#### BRIEF
When the string "code" is part of a line in the data below, report the whole line.

[Pixel coordinate grounding data]
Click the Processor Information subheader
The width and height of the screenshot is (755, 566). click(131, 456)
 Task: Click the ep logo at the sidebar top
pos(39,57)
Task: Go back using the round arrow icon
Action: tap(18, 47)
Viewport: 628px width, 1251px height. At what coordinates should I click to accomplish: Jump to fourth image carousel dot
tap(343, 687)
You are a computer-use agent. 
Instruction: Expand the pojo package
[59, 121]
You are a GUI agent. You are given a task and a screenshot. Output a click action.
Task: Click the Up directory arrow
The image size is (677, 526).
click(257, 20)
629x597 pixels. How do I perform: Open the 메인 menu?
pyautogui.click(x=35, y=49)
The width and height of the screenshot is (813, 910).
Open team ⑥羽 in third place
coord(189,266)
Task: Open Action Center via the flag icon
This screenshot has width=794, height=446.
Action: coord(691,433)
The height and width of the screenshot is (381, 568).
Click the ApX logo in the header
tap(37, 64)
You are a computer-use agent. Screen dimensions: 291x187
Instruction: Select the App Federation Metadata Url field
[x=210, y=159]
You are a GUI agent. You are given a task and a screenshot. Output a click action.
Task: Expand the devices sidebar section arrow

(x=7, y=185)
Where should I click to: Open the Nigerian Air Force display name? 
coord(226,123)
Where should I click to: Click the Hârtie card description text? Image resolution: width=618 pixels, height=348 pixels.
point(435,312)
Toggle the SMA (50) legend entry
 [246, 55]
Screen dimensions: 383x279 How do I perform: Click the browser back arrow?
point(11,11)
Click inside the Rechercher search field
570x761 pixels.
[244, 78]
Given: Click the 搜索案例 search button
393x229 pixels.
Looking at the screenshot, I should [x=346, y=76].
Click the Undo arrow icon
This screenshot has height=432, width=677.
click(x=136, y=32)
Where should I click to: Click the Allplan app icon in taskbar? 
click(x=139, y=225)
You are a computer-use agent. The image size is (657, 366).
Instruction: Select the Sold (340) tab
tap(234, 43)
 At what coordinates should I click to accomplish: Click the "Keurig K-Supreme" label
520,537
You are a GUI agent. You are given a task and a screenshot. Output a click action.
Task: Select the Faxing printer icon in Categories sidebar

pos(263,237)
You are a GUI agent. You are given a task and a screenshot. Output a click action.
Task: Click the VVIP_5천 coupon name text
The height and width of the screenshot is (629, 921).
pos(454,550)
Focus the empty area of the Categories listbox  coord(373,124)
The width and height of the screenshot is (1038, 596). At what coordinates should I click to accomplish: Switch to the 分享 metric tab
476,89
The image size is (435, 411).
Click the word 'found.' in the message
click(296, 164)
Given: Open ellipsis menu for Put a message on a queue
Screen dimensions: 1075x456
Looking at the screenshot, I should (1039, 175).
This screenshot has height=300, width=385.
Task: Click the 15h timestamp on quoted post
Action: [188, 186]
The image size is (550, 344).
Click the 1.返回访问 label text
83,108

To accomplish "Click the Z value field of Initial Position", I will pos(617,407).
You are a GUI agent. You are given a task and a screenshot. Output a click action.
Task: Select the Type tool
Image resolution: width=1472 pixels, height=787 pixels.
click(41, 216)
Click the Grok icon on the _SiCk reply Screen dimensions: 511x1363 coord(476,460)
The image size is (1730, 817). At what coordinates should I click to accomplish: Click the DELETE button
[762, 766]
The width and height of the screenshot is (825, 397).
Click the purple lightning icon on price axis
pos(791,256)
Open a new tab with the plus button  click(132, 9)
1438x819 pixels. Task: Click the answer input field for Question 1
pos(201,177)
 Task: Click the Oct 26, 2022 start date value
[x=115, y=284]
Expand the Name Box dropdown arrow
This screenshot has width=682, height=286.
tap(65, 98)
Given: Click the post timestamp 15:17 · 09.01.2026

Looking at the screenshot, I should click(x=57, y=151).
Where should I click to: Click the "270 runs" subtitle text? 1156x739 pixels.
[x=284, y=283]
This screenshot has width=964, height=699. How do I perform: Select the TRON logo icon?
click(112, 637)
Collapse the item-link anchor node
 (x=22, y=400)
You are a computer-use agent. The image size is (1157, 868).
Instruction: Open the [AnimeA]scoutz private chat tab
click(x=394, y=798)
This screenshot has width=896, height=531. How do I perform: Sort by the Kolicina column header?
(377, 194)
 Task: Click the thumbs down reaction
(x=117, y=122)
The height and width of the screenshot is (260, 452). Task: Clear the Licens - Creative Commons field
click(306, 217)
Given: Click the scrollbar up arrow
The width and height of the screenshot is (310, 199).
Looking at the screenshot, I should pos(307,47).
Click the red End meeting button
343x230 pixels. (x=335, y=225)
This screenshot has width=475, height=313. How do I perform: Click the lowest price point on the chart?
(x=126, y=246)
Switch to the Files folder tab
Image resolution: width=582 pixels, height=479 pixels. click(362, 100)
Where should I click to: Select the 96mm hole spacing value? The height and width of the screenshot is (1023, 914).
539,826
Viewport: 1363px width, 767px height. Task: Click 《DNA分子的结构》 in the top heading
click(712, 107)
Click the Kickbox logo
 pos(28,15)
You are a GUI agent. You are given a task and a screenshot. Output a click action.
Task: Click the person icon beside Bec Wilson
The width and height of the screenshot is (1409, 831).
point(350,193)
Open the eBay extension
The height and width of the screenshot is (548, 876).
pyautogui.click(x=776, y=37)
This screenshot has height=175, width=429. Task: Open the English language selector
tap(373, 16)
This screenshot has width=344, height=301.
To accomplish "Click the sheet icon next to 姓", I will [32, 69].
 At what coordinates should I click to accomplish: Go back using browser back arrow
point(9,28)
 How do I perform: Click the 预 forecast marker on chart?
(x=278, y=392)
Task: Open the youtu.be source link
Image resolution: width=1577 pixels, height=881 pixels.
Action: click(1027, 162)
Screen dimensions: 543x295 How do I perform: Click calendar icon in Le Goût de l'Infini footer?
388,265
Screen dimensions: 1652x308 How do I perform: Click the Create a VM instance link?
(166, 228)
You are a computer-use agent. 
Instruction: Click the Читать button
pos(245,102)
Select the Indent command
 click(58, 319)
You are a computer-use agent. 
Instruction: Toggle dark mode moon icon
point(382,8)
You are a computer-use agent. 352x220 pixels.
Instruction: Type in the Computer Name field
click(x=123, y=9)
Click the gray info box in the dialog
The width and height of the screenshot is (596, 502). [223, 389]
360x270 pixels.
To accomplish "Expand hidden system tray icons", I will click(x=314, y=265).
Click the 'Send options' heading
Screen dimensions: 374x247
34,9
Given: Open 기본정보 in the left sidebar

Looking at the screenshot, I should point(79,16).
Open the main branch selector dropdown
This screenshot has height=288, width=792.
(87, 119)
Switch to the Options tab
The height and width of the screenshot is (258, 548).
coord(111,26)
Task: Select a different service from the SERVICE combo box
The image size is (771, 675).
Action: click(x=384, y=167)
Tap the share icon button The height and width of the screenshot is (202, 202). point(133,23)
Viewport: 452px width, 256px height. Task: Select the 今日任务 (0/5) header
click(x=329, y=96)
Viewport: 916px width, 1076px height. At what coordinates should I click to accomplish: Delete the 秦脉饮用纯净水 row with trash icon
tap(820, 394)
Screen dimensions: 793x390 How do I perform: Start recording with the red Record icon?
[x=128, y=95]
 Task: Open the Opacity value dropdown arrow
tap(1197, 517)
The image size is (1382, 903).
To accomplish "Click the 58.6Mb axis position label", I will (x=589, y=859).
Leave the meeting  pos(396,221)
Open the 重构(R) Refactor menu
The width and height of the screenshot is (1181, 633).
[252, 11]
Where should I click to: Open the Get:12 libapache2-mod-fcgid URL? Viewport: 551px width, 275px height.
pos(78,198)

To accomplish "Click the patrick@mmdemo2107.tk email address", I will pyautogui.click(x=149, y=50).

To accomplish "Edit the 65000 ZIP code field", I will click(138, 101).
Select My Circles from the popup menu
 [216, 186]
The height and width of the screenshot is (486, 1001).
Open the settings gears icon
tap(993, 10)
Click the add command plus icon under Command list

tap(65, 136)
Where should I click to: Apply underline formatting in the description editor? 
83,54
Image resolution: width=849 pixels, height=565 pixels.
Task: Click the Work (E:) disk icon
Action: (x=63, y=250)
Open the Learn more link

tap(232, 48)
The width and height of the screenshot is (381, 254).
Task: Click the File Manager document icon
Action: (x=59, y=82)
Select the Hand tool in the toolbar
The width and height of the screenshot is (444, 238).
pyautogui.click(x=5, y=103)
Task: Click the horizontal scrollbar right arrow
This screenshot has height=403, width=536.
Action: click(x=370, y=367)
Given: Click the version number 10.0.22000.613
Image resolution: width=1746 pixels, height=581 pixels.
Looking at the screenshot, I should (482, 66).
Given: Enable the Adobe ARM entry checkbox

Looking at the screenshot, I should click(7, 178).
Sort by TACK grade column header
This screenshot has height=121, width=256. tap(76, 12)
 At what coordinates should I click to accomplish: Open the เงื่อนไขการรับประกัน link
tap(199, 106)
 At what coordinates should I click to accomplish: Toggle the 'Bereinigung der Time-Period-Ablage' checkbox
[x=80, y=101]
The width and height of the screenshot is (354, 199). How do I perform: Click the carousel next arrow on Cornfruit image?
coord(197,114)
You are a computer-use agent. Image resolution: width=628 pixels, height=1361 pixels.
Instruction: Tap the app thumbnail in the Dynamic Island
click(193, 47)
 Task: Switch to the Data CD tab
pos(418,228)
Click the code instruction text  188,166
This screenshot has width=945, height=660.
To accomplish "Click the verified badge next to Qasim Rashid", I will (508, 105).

#### REPLY
To accomplish "Edit the 65000 ZIP code field", I will click(138, 101).
Click the code instruction text  188,166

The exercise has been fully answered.